Direct2Drive
- Website type: Online retailer
- Owner: AtGames
- Website: direct2drive.com
- Commercial: Yes
- Registration: Yes
- Launched: May 28, 2004; 22 years ago
- Current status: Active

= Direct2Drive =

Video game digital distribution service

Direct2Drive (commonly D2D) is an online game store offering PC games via direct download.

== History ==
Launched in 2004, IGN reported "exponential growth in sales" since that time. It offered over 3,000 titles through relationships with more than 300 game publishers. Direct2Drive sponsored a $10,000 award at the Independent Games Festival called the D2D Vision Award, which "celebrated independent developers exemplifying innovation in design coupled with excellence in game-play". In 2009, the site made headlines by refusing to sell Activision's Call of Duty: Modern Warfare 2 due to that game's integration with Valve's Steamworks service. Users buying Modern Warfare 2 from a reseller such as Direct2Drive would be forced to also download and install the Steam client.

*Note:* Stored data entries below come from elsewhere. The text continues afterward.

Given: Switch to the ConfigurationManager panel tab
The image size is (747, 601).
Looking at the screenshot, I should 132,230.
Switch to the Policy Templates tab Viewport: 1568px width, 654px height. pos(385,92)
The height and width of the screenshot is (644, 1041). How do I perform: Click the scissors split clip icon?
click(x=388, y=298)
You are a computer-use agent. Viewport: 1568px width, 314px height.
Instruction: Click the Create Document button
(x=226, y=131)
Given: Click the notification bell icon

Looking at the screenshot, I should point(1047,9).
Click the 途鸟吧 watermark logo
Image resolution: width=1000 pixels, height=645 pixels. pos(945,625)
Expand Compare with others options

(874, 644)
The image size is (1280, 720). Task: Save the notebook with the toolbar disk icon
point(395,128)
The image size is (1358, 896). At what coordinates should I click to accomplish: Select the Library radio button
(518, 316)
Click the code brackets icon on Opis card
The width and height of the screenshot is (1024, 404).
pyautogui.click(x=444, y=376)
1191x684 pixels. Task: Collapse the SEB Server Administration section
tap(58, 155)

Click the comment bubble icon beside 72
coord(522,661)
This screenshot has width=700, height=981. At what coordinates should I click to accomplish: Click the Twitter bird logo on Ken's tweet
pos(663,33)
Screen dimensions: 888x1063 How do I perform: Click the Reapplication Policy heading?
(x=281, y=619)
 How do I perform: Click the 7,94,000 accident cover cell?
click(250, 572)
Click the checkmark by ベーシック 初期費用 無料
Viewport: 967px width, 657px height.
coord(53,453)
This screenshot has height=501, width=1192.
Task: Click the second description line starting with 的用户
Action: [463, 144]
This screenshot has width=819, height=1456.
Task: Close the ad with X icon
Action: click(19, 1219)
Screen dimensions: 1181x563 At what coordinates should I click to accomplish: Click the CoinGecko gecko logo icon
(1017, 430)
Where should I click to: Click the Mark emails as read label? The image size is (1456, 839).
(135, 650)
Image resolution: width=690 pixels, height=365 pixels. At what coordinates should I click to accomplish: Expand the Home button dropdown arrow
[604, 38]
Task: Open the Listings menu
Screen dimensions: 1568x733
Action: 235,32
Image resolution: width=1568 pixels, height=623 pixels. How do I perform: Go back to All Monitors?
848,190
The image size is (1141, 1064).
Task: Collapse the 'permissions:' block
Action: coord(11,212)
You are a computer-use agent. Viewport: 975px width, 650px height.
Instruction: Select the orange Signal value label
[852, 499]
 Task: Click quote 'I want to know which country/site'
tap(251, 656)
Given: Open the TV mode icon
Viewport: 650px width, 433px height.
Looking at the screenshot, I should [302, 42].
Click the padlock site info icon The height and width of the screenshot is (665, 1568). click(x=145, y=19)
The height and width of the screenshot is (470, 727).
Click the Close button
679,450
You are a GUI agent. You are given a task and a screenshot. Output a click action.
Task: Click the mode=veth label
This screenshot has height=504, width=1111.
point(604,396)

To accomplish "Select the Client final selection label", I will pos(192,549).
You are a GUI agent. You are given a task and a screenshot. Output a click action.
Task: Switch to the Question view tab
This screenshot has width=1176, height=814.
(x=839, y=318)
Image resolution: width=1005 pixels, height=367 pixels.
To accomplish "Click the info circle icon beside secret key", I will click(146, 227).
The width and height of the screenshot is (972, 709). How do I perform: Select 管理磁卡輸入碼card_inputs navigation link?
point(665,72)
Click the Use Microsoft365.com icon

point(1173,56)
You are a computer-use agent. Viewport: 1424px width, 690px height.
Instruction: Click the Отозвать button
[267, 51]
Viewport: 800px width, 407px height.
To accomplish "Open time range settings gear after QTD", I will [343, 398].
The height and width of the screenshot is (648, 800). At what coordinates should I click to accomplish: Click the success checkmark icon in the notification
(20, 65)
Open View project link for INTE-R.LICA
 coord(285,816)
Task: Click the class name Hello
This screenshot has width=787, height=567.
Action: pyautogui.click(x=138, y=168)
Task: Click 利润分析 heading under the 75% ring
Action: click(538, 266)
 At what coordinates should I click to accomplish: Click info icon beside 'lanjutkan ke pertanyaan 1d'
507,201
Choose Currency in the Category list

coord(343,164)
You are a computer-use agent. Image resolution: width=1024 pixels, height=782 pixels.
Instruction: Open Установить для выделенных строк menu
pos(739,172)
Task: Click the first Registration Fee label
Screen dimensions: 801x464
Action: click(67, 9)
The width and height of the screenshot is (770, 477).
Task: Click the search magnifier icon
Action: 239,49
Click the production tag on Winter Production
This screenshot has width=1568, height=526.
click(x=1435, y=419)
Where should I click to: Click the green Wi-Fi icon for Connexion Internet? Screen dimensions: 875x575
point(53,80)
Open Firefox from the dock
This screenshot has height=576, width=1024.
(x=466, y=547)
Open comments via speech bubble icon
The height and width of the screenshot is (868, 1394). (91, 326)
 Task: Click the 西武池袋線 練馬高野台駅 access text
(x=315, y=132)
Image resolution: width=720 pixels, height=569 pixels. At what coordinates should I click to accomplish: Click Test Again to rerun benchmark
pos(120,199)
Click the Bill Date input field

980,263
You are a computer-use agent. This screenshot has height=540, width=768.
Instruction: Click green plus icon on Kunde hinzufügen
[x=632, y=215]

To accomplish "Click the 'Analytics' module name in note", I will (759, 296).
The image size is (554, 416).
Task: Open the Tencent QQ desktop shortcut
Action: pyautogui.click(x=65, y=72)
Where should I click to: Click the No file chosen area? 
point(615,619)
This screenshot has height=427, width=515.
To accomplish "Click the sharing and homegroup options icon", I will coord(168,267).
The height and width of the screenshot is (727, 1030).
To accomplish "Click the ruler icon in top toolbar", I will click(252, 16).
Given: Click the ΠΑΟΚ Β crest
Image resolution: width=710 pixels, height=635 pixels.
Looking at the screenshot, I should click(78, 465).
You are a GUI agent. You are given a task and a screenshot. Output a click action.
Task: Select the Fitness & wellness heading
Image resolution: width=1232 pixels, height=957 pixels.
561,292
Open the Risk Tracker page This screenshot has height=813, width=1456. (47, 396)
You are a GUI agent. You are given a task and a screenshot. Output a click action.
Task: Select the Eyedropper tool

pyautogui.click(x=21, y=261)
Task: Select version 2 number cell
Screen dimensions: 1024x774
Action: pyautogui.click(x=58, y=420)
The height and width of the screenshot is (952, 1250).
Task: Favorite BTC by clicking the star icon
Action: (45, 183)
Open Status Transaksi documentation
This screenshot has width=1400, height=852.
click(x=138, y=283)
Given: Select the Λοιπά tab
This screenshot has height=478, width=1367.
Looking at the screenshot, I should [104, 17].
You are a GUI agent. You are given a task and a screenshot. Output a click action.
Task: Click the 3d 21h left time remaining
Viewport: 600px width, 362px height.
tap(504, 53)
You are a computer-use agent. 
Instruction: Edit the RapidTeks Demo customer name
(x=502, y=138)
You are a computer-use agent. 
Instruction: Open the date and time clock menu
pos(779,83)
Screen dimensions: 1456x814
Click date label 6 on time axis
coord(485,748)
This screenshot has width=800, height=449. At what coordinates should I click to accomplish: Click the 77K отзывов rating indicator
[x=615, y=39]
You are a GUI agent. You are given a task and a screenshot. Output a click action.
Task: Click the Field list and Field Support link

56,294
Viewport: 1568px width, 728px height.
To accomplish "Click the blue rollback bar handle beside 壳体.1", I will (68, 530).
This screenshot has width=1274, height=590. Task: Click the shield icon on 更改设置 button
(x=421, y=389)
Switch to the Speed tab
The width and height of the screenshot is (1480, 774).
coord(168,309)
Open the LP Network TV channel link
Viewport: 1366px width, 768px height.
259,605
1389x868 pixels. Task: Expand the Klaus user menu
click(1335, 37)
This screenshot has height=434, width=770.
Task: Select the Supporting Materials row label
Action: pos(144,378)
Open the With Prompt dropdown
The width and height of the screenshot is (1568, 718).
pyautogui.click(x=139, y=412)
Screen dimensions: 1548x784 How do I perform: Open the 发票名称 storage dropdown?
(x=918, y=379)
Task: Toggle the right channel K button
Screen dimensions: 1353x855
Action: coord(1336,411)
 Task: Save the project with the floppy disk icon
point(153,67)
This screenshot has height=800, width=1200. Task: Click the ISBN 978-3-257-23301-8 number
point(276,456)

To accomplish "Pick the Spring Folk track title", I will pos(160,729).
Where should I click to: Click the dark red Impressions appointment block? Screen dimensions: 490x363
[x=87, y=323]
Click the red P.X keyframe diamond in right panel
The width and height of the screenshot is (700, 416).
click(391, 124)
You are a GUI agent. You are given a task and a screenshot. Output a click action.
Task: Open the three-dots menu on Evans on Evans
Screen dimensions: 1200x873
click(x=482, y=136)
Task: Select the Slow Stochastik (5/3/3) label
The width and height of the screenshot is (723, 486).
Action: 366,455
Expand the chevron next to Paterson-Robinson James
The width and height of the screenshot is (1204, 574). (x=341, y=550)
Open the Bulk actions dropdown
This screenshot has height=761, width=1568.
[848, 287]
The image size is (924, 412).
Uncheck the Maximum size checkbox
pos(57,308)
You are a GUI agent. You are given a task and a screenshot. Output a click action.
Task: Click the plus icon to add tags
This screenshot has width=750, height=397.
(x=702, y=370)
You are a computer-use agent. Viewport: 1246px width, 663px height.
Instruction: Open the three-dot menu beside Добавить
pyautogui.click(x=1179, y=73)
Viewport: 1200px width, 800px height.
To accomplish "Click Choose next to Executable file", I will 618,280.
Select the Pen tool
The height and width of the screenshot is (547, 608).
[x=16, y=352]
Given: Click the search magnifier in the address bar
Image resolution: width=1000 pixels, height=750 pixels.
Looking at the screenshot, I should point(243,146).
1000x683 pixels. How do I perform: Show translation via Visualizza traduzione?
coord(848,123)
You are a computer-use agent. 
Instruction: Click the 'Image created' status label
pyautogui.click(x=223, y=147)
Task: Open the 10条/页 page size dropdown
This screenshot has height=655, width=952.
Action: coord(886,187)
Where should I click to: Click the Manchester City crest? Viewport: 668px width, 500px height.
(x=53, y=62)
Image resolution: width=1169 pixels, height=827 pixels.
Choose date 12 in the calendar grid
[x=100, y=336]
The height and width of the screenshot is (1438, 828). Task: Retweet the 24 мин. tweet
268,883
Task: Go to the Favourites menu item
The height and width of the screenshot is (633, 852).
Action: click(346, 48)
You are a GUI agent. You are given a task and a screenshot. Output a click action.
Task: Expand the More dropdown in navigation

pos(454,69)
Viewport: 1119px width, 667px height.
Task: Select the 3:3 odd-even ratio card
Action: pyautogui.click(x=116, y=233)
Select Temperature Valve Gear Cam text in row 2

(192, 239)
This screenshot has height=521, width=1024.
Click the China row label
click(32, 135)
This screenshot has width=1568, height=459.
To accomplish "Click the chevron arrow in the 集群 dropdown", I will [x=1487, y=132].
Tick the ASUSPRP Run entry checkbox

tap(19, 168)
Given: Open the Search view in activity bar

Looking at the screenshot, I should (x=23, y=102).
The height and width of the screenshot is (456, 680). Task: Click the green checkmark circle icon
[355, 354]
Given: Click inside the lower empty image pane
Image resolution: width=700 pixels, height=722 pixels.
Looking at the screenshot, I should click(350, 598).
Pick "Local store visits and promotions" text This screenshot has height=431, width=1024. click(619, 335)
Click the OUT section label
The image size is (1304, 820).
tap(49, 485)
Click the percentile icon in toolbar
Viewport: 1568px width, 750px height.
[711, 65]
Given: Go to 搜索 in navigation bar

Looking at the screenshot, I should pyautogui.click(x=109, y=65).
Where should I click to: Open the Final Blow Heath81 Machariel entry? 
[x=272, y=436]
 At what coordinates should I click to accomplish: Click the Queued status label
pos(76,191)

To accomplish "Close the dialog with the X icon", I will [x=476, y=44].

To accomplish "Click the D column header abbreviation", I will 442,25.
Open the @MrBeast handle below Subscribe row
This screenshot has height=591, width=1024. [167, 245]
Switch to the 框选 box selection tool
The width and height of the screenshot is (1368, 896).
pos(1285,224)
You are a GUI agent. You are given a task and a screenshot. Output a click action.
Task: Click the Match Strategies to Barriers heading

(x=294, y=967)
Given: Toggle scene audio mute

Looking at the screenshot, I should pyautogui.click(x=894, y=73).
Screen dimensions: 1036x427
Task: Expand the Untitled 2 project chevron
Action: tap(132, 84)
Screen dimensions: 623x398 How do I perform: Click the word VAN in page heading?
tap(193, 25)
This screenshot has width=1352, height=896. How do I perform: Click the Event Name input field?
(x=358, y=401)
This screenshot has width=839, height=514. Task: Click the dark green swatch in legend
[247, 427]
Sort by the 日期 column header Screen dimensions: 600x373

In May 2011, GameFly acquired Direct2Drive from IGN Entertainment, Inc. and renamed the service to GameFly Digital. In October 2014, GameFly released a statement in their website indicating that it had sold the digital download service to AtGames Holding Ltd., and that the transition would be completed by the end of the year.

AtGames Digital Media relaunched the digital storefront Direct2Drive in November 2014 under the original name of Direct2Drive.